Records for processing: Begin

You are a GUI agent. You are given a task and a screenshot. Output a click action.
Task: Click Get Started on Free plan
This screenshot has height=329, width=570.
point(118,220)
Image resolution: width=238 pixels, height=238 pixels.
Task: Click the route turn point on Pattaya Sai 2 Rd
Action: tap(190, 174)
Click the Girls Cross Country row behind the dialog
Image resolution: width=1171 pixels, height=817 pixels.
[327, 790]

Records for processing: End

Your instructions: Write all the entries out again exactly as they are.

Written response:
You are a GUI agent. You are given a task and a screenshot. Output a click action.
Task: Click Get Started on Free plan
This screenshot has height=329, width=570.
point(118,220)
Image resolution: width=238 pixels, height=238 pixels.
Task: Click the route turn point on Pattaya Sai 2 Rd
Action: tap(190, 174)
Click the Girls Cross Country row behind the dialog
Image resolution: width=1171 pixels, height=817 pixels.
[327, 790]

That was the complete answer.